Middle Ear Monitor for Home Use
A new instrument is available for home use to check a child's middle ear for fluid when the child has cold symptoms; this test will help parents determine if the child needs to be seen by a physician. The hand-held instrument, called EarCheck Middle Ear Monitor, uses sonar technology to analyze the response of a child's eardrum to a sound stimulus. The process is painless for the child.
The monitor is intended for use in children who are six months of age to young adults. It should not be used in children with ventilation tubes in their ears. Information on the ear monitor can be obtained by calling 888-327-2435.
New Treatment Option for Acute Otitis Externa
The U.S. Food and Drug Administration has approved a new formulation of ciprofloxacin hydrochloride (Cipro). Ciprofloxacin and hydrocortisone otic suspension (Cipro HC OTIC) is indicated in the treatment of acute otitis externa in adults and in children older than one year.
The approval was based on a prospective, randomized, nonblinded multicenter trial conducted at 30 medical centers in the United States. The trial included 728 adults and children two years and older. All of the subjects had a primary diagnosis of acute diffuse bacterial otitis externa of no more than three weeks' duration. A positive clinical response was shown after seven days of therapy in 90 percent of the patients who received the ciprofloxacin and hydrocortisone otic suspension. At 14 to 28 days of follow-up, 98 percent had responded to treatment.
The most common adverse effects were headache and pruritus. The recommended dosage for all patients is three drops of the suspension in the affected ear twice daily for seven days.

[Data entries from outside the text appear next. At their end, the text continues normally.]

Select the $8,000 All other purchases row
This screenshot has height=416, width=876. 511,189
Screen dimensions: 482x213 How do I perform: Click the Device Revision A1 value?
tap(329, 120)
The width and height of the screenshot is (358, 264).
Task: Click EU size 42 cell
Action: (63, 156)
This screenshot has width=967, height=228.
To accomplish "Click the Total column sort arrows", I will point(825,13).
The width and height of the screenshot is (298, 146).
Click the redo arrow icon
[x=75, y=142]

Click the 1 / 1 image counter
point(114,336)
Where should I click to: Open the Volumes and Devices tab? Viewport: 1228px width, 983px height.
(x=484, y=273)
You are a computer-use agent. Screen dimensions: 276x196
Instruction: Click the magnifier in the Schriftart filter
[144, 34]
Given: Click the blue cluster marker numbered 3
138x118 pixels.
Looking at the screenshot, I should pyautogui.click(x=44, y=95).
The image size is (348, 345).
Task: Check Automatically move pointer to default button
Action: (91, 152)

Report on Treatment for Schizophrenia
A new evidence-based analysis funded by the Agency for Health Care Policy and Research (AHCPR) and the National Institute of Mental Health (NIMH) indicates that fewer than one half of patients being treated for schizophrenia are receiving appropriate doses of antipsychotic medications or appropriate psychosocial interventions. The five-year study found that the key to improving outcomes for patients is adoption of a comprehensive and individualized strategy—combining proper doses of appropriate medications, patient and family education and support, and, for high-risk patients, assertive community treatment. The study results and the “Schizophrenia Patient Outcomes Research Team (PORT) Treatment Recommendations” were published in the NIMH Schizophrenia Bulletin.

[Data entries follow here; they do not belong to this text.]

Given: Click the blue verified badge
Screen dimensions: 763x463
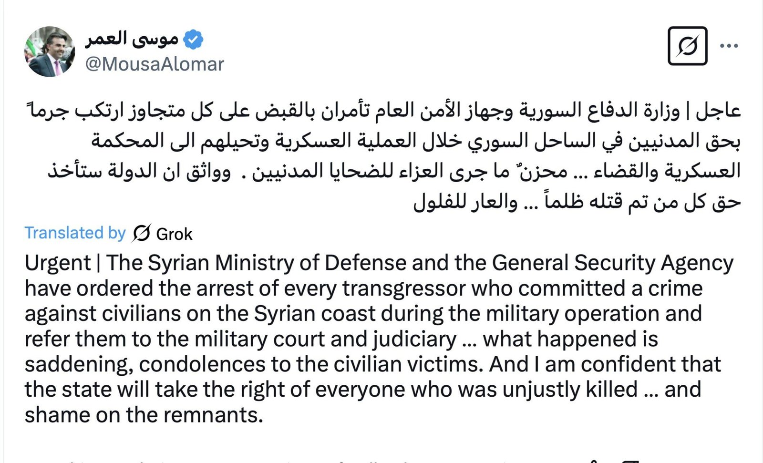Looking at the screenshot, I should click(x=193, y=39).
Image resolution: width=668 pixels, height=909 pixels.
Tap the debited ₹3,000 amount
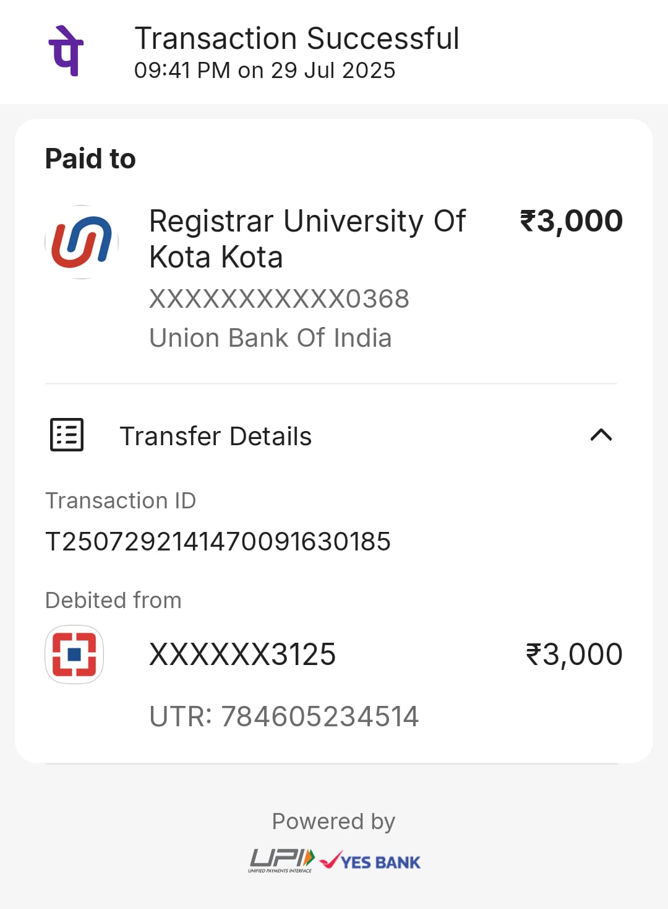pos(573,655)
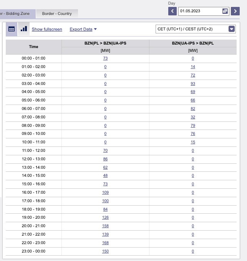
Task: Open the 82 MW value at 06:00 - 07:00
Action: coord(193,109)
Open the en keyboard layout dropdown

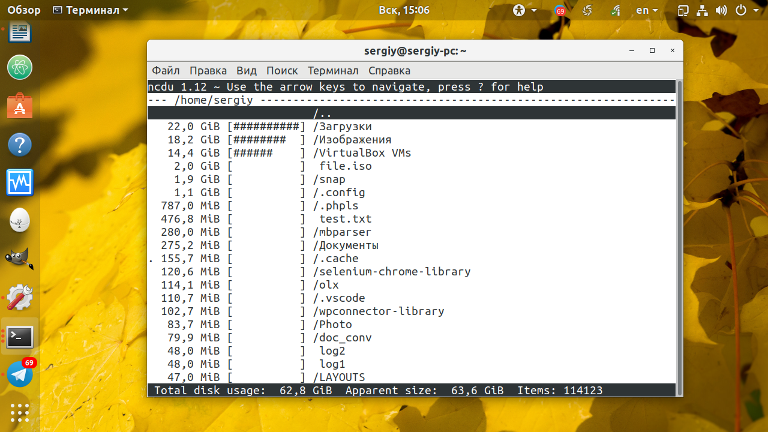pyautogui.click(x=647, y=10)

Other findings from the study include the following:
Younger patients were more likely than older patients to be offered psychotherapy and vocational rehabilitation. Minority patients were more likely than other patients to be receiving higher doses of antipsychotic medications and were less often prescribed an antidepressant when depressed.
Psychosocial treatments are often prescribed at the point of hospital discharge, but follow-up is low. Failure to offer these treatments for outpatients may be a serious problem in ongoing community-based care.
Psychosocial treatment varies according to location. Patients in one state may be more likely than those in another state to be prescribed a vocational intervention and are less likely to be prescribed a family intervention or psychotherapy.
Findings and recommendations from the study are available by calling the NIMH at 301-443-4536. Reprints of the study (AHCPR Pub. 98-R036 and 98-R037) are available by calling the AHCPR Publications Clearing-house at 800-358-9295 or by writing the AHCPR Clearinghouse, P.O. Box 8547, Silver Spring, MD 20907. Reprints are also available through the AHCPR's Web site at http://www.ahcpr.gov/
In response to the findings, the National Alliance for the Mentally Ill (NAMI) is offering the NAMI “Consumer and Family Guide to Schizophrenia Treatment.” The guide is designed to help patients and their families become more skillful partners in treatment decisions. A copy may be ordered by calling the NAMI Helpline at 800-950-6264.